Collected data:
________

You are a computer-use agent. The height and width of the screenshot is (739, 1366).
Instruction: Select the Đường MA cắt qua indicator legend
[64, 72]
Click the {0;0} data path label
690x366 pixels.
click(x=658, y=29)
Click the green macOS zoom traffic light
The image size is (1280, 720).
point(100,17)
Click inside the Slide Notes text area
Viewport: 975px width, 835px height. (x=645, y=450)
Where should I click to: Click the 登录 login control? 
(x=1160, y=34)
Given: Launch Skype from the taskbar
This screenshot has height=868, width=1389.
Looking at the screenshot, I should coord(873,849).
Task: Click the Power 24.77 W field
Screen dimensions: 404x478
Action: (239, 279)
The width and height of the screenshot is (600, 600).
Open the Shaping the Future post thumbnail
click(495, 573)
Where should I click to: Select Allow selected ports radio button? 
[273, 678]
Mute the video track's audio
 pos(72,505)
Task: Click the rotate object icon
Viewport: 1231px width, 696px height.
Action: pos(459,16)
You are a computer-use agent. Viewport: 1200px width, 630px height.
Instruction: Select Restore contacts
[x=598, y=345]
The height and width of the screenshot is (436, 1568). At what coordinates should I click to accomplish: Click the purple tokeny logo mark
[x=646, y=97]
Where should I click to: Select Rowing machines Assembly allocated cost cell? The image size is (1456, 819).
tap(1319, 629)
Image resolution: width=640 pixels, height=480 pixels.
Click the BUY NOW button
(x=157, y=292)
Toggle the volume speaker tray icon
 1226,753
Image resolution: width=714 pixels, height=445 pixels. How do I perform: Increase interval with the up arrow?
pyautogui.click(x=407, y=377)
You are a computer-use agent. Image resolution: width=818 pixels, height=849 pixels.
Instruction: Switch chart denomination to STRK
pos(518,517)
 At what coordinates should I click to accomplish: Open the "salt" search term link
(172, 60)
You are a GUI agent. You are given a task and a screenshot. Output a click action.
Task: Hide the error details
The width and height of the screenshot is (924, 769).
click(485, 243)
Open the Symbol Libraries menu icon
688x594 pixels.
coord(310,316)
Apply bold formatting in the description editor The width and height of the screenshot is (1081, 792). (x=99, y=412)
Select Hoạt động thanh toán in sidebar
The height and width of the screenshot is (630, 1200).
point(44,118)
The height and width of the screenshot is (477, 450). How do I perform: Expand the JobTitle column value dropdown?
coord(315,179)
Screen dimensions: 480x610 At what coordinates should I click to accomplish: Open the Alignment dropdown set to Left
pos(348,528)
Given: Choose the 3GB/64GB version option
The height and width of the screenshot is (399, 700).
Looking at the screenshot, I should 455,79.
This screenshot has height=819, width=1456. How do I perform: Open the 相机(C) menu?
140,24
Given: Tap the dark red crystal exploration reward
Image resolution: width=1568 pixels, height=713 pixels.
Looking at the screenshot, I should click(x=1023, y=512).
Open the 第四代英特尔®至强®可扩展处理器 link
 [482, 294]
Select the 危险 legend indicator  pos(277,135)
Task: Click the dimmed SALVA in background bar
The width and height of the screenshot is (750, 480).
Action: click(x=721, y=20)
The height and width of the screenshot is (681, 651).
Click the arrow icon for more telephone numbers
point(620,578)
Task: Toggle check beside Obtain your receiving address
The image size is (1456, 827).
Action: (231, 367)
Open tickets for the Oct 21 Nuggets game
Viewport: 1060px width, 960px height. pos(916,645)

________

- [Aim]
Scale the click coordinates in the answers of the listing above by 1.65, rounding to whole numbers with halves rounded up, and write out again only the lines between the one holding "Select the 危险" and the one holding "point(620,578)", inclusive. Every other number and line, the requests included, stays as it is.

- [Task response]
Select the 危险 legend indicator  pos(457,223)
Task: Click the dimmed SALVA in background bar
The width and height of the screenshot is (750, 480).
Action: click(x=1190, y=33)
The height and width of the screenshot is (681, 651).
Click the arrow icon for more telephone numbers
point(1023,954)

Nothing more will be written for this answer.